*TRECHO DO TEXTO*
Mas este critério tem limites. No calor de grandes transformações revolucionárias é distinta. A sua substituição parece ser um problema, incomparavelmente, mais complexo: na luta política o tempo conta, as oportunidades são frágeis, excepcionais, e podem se perder. O problema da substituição da liderança política é mais complexo do que a substituição dos fundadores, os “beginners“, porque os primeiros dependem, incondicionalmente, de uma coincidência com os grandes fluxos favoráveis dos acontecimentos, para realizarem a sua obra.

Enquanto os grandes pensadores, cientistas e artistas, podem marchar, e quase sempre o fizeram, em alguma medida, como precursores, na contracorrente das posições hegemônicas de seu tempo. A verdadeira dimensão de sua obra é póstuma. Em alguma medida, sempre são conscientes de que sua obra é uma ponte estendida em relação ao futuro. Não dependem das marés montantes da luta de classes para aproveitar a oportunidade histórica, porque não trabalham para o presente.

Porque o problema maior é o dos sujeitos políticos coletivos: parece insustentável considerar que a sua presença resultará, mecanicamente, como causa e consequência, da necessidade, das classes populares em luta, de expressarem politicamente os seus interesses. Esta conclusão só é compatível com uma perspectiva, fortemente espontaneísta, de que as revoluções resolvem as suas necessidades subjetivas “en marche”, pela força liberada da mobilização do sujeito social, que diminui, ou reduz ao mínimo, a importância da qualidade do sujeito político.

Porque ela ignora a dimensão, relativamente, incerta e autônoma da política. Os partidos e as outras formas de representação políticas não atuam imunes às pressões das diferentes camadas e estratos que diferenciam, objetiva e subjetivamente, a classe ou as classes que pretendem expressar, assim como sofrem, tanto as pressões das classes socialmente hostis, quanto as das outras correntes e tendências organizadas. Por isso, suas trajetórias estão repletas de hesitações, giros, realinhamentos, divisões e unificações, isto é, os mais variados deslocamentos, à direita e à esquerda, expostos a todo tipo de crises, e vulneráveis ao erro. A ideia muito popular de que “ninguém é insubstituível” tem um grão de verdade, embora mereça ser problematizada. Mas dela não decorre que a presença de uma organização revolucionária seja irrelevante. Não é.

Parece irrefutável, que no século XX, “os tempos da política se aceleraram”, exigindo das classes buscar na forma partido um instrumento útil, ainda que imperfeito, para a defesa de seus interesses: em uma palavra, as margens de improvisação política se reduziram.

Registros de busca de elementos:
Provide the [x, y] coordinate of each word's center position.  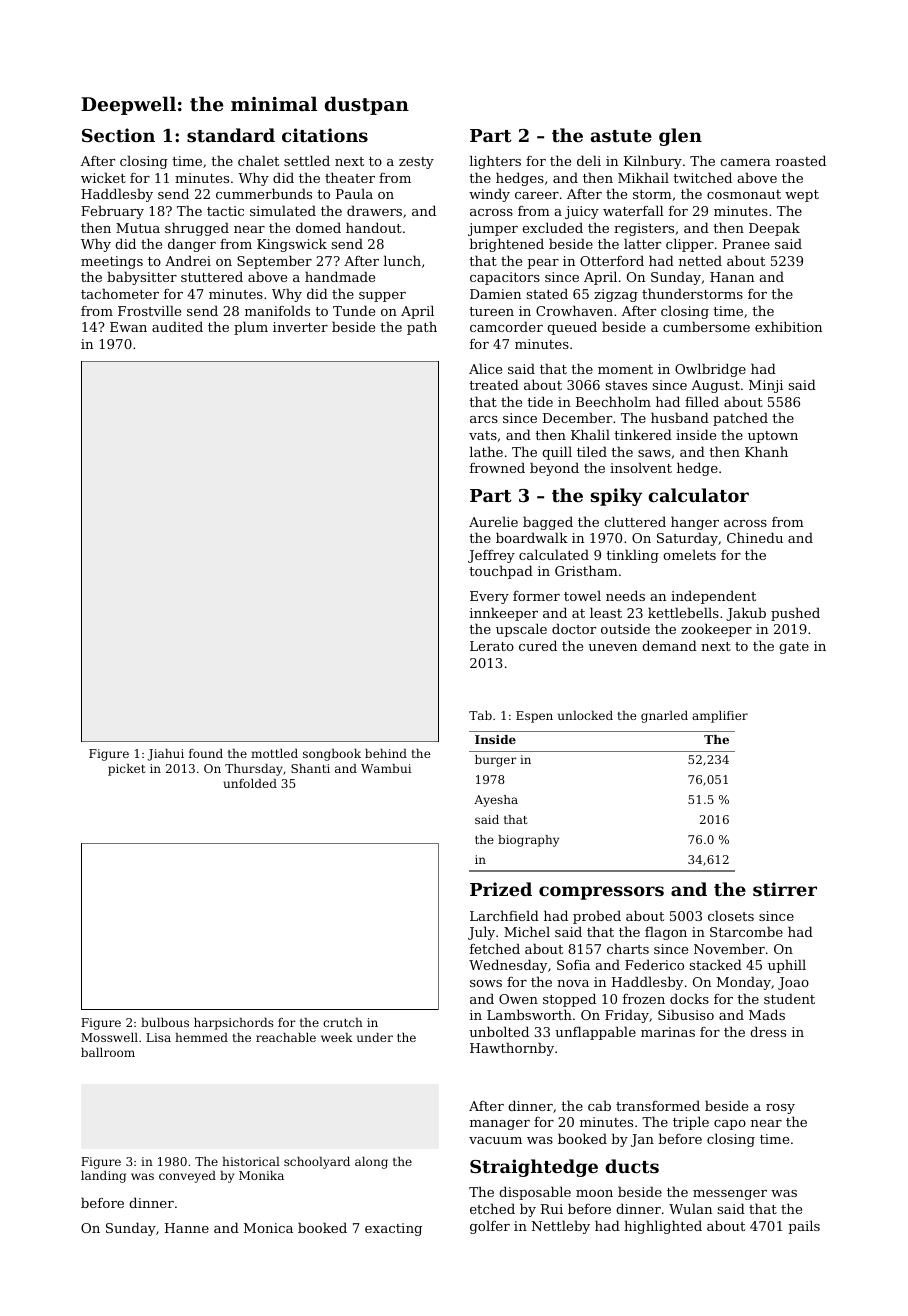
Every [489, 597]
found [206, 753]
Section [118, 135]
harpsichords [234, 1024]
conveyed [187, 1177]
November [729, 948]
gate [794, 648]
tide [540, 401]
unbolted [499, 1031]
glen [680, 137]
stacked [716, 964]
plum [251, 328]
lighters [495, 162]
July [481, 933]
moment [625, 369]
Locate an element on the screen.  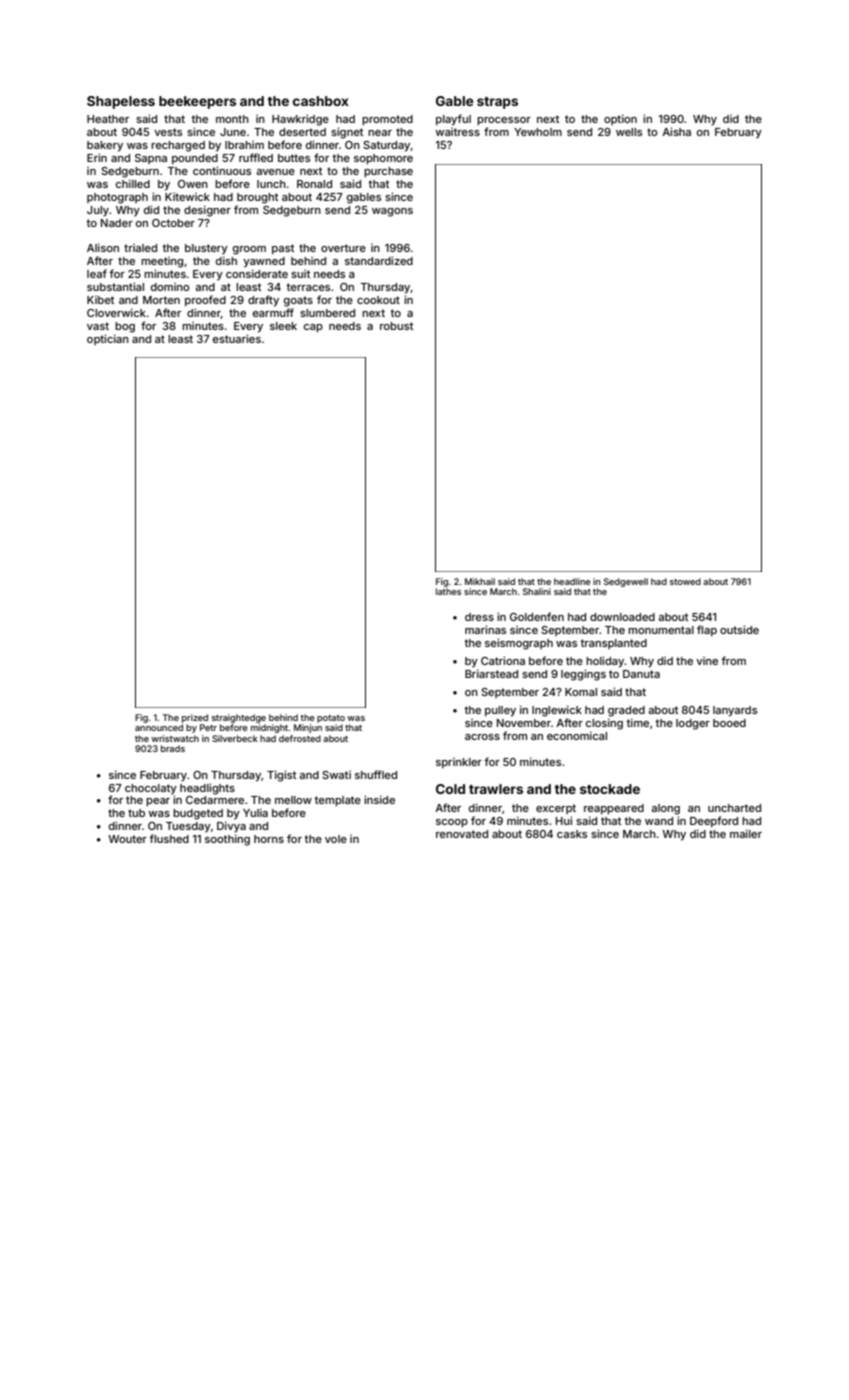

*ENUNCIADO DO EXERCÍCIO*
De acordo com o texto sobre liderança política, o que aconteceu com as margens de improvisação política no século XX?

*RESPOSTA DO EXERCÍCIO*
As margens de improvisação política se reduziram.